The Extraordinary Education of Nicholas Benedict
- The US first edition cover
- Author: Trenton Lee Stewart
- Cover artist: Diana Sudyka
- Language: English
- Series: Mysterious Benedict Society
- Genre: Children's
- Publisher: Little, Brown and Company
- Publication date: 2012
- Publication place: United States
- Pages: 470 pp
- ISBN: 978-0-316-17619-4
- LC Class: PZ7.S8513Ext2012
- Followed by: The Mysterious Benedict Society

= The Extraordinary Education of Nicholas Benedict =

Book by Trenton Lee Stewart

The Extraordinary Education of Nicholas Benedict is a novel by American author Trenton Lee Stewart. It is a prequel to The Mysterious Benedict Society, taking place during the troubled childhood of Nicholas Benedict, a nine-year-old orphan and genius, and his friends, John Cole and Violet Hopefield.

==Plot==

Nicholas Benedict, a nine-year-old orphan and genius, moves to the Rothschild Manor orphanage after being removed from his previous orphanage, Littleview, because of his narcolepsy, a condition that sends him into deep sleep at unexpected moments, and, in Nicholas' case, often whilst he is laughing or experiencing strong emotion. Because of his condition, he is forced to sleep in a room all by himself that is locked each night by the director, Mr. Collum, instead of in the dormitory with all the other boys. The room had a window that was blocked up to prevent Nicholas from sneaking about through it. Nicholas, however, is able to remove the mortar as it had not dried properly. He quickly becomes friends with a scarred-faced boy named John, and enemies with the orphanage bullies: Iggy, Breaker, and Moray, or as they are more commonly referred to, the Spiders. He outwits the Spiders when they try to harm him, causing their hatred to increase.
Because of his intellect, Nicholas comes up with an idea to be able to let himself out of his room at night. When the director escorts him to the washroom one night to allow him to brush his teeth, Nicholas pretends he forgot his brush, and so the director gives him the key and allows him to run back to his room to fetch it. Instead, he takes a candle out of its sconce, and presses the key into the soft wax to make an impression of it, and runs back to the washroom with the key and his toothbrush. During metalworking class, he made the imprint into a key, which he finds is a skeleton key. This allows him to wander all around the manor during the night and access many places, which comes in handy, as Nicholas finds out of the legend of huge treasure being hidden in the Manor, and with his friends John and Violet (a deaf girl who lives on a nearby farm), he does his best to find it. When John gets adopted, and the Spiders burn John's letter, Nicholas escapes from the orphanage. He then discovers a government attorney who acts kindly to him. Wanting to be like the government attorney, he returns to the orphanage. He then discovers that John was adopted by Violet's family. Violet, who wants to go to art school, plans on giving up going to art school so that Nicholas can be adopted by them, too. Nicholas, however, refuses. He then discovers that the treasure was nothing more than a library. He realized that this was a treasure to Mrs. Rothschild, and sees why she would consider this treasure.

==Characters==

Nicholas Benedict: An extremely gifted 9-year-old boy, with a condition called narcolepsy.

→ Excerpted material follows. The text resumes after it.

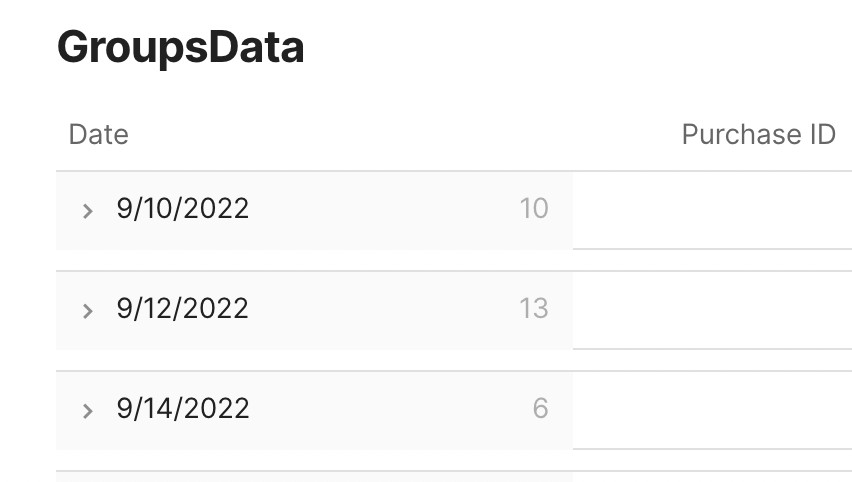
Task: Click the Purchase ID column header
Action: 759,134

Mrs. Ferrier: An elderly woman who escorts Nicholas to the orphanage from Littleview, his previous orphanage.

Mr. Collum: The director of Rothschild Manor orphanage, where Nicholas lives during the course of the book.

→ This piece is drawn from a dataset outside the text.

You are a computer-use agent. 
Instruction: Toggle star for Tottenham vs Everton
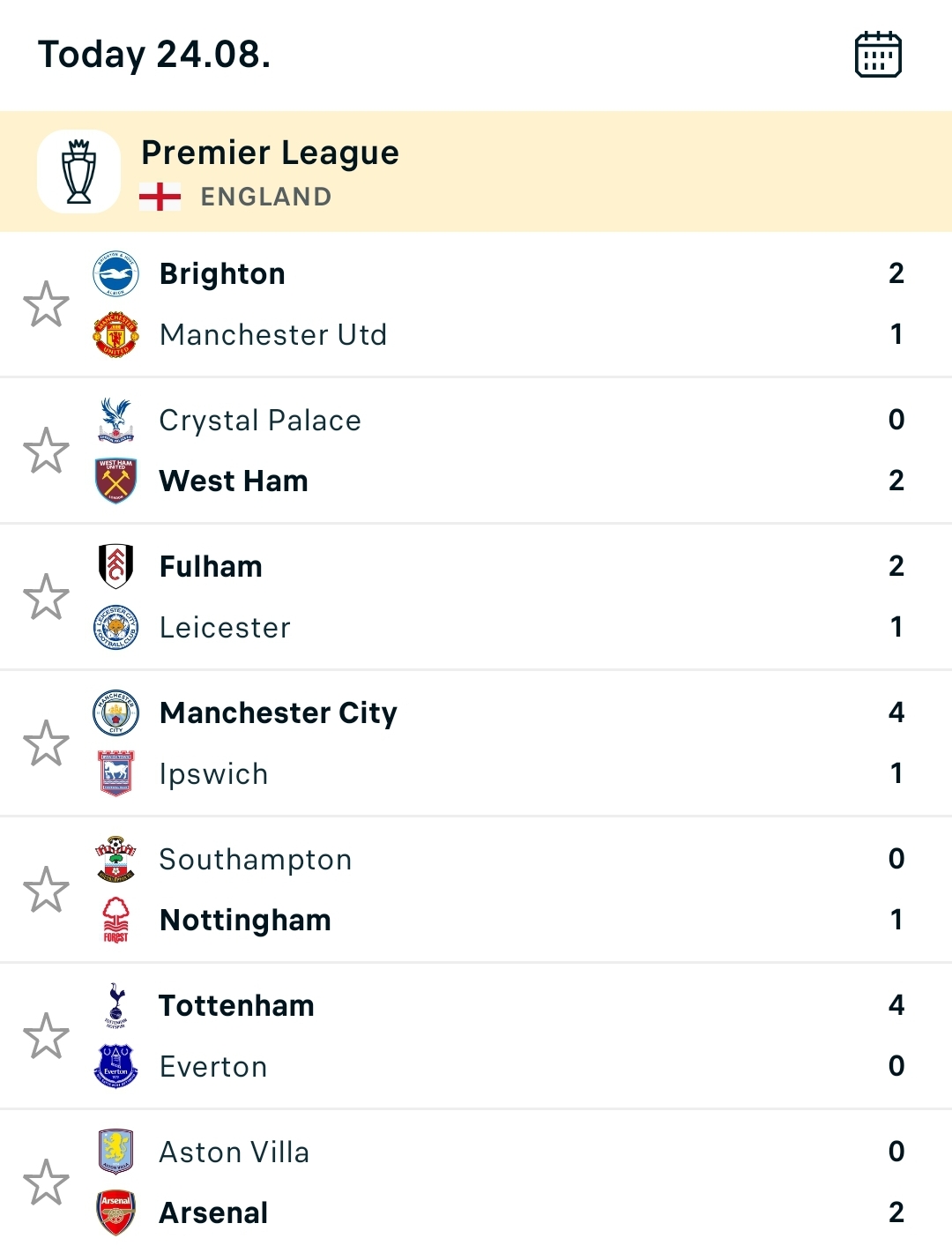pyautogui.click(x=46, y=1036)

Mr. Pileus: The general handyman of Child's end, another name for Rothschild Manor.

John Cole: A 12-year-old boy with chicken-pox scars all over his face who becomes friends with Nicholas at the Manor.

The Spiders: Iggy, Breaker, and Moray, the orphanage bullies.

Mrs. Brindle: The woman in charge of the cleaning at the orphanage.

Ms. Candace: The slightly senile nurse, also sneeringly called "Miss Pretty Pills" by Mrs. Brindle. She has a habit of giving the children drops that make them quite ill, though not intentionally.

Mr. Griese: The cook, who Mrs. Brindle is in love with.

Mr. Furrow: The man in charge of the barn and yard work at the orphanage.

 Rabbit A donkey who helps Nicholas get the drill out of the cave

Violet Hopefield: A deaf girl who has finished eighth grade. She lives on a farm near Childs' End and becomes good friends with Nicholas and John through a strange turn of events.